While visiting us, Kristers is positive and smiling. Even though he does not speak, yet by sounds, gestures and in his own language the boy clearly points out his wishes. It is difficult for him to be focussed on anything too long, and transition from one activity to the next takes place very quickly. Kristers immediately makes a good connection with the photographer Rolfs, takes him confidently by the hand and leads him to the warehouse containing various sweets. Even though Kristers is not interested in sweets, he is much more interested in the many colourful boxes.
His mum shared that birth had been difficult and complicated, and in the last months of pregnancy her blood pressure had been significantly increased, and the heart rate had been rapid. Kristers lacked oxygen during birth, as the umbilical cord turned out to be wrapped around his neck.
After-birth development had taken place within normal range, and by the age of one and a half years Kristers had learned to walk, speak his first words, put together puzzles, react to various people, and recognise items. However, suddenly at the age of two an unexplained sudden rapid fall took place: everything suddenly stopped, changed, and development regressed. He no longer made eye contact with surrounding people and not even the closest family; he no longer spoke any sounds; he was only interested in the wind, shiny leaves of trees and grass (how it moves); he had no wish to do anything – neither play, nor be with his playmates.

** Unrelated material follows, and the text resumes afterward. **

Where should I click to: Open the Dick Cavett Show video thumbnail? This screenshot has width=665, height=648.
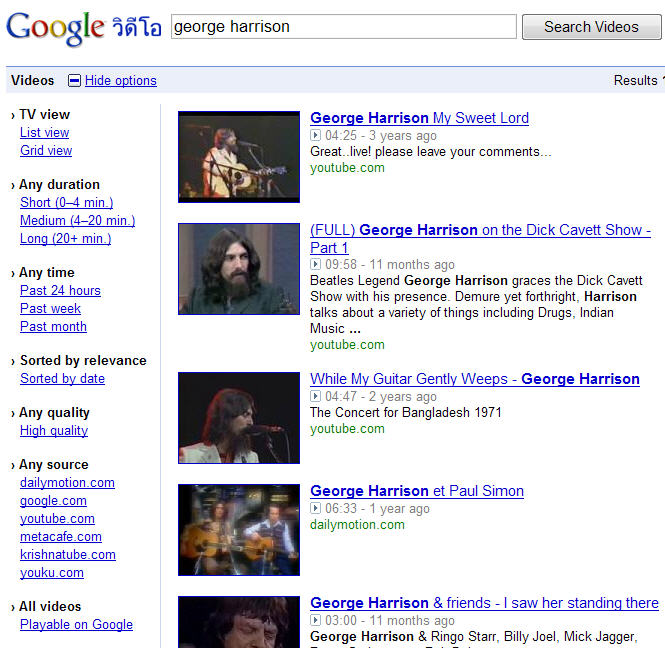point(239,268)

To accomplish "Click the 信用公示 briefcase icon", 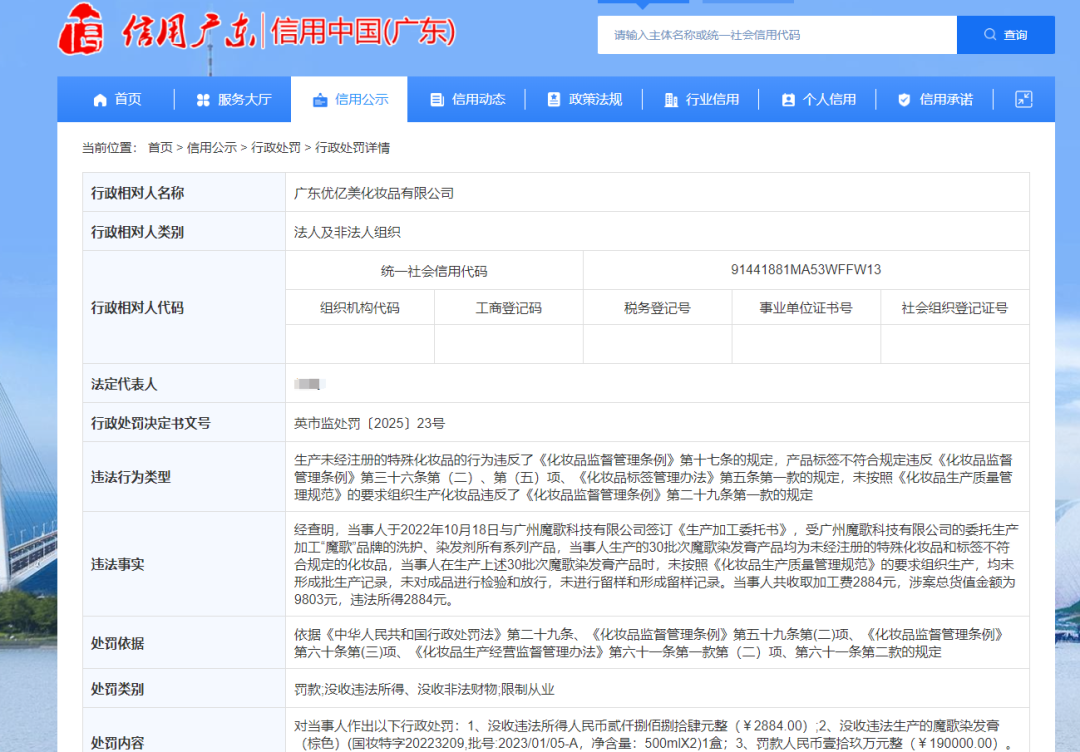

Psychiatrist’s consultation confirmed the diagnosis: childhood autism, delayed language development, delayed intellectual development.
Rat race began: visits to various specialists, consultations, therapy sessions, classes, rehabilitation. Audio and speech therapist, ergotherapist, pearl baths, ABA (Applied Behaviour Analysis) therapy, and twice a year rehabilitation at the psychiatric department of Gailezers hospital.
For a few years Kristers attended the private kindergarten, but more as an observer. Initially it seemed that cooperation with his peers helped, but then information and external irritants became too much, and for the time being visits to the kindergarten have been cancelled.
The result is visible only after several years of hard work. Thanks to relentlessness and hard work invested by the parents, Kristers currently no longer avoids eye contact, and gradually begins to communicate with strangers, and gradually his language skills develop as well.
Kristers has a one-year-old sister. Initially Kristers pushed his sister away, did not want her, was afraid of her, but his mum did not stop her attempts at promoting their relationship, and now it seems to have worked. Kristers is watching what his sister does, repeats her movements and actions, and both have the same bowls and spoons. Kristers embraces his sister, and mum thinks that these joint activities help with Kristers’ development.
The only earner of the family is dad, and due to work he can be with the family only on weekends. Mum receives mush support from a nanny provided by Association of Disabled Persons and their Friends “Apeirons” for the money donated into the fund “Ziedot.lv”. Nanny’s load is 32 hours per month; it is not much, yet the family greatly appreciates it and rejoices over such a possibility.
Kristers is trying to learn and understand emotions, communication and cooperation, as well as use his fine motor abilities. He likes playing a guitar, music, also music therapy, dancing and clapping.
ABA therapy is considered important and useful for his further development. To continue attending ABA therapy, Kristers needs EUR 200 per month (EUR 2,400 per year). Let’s help!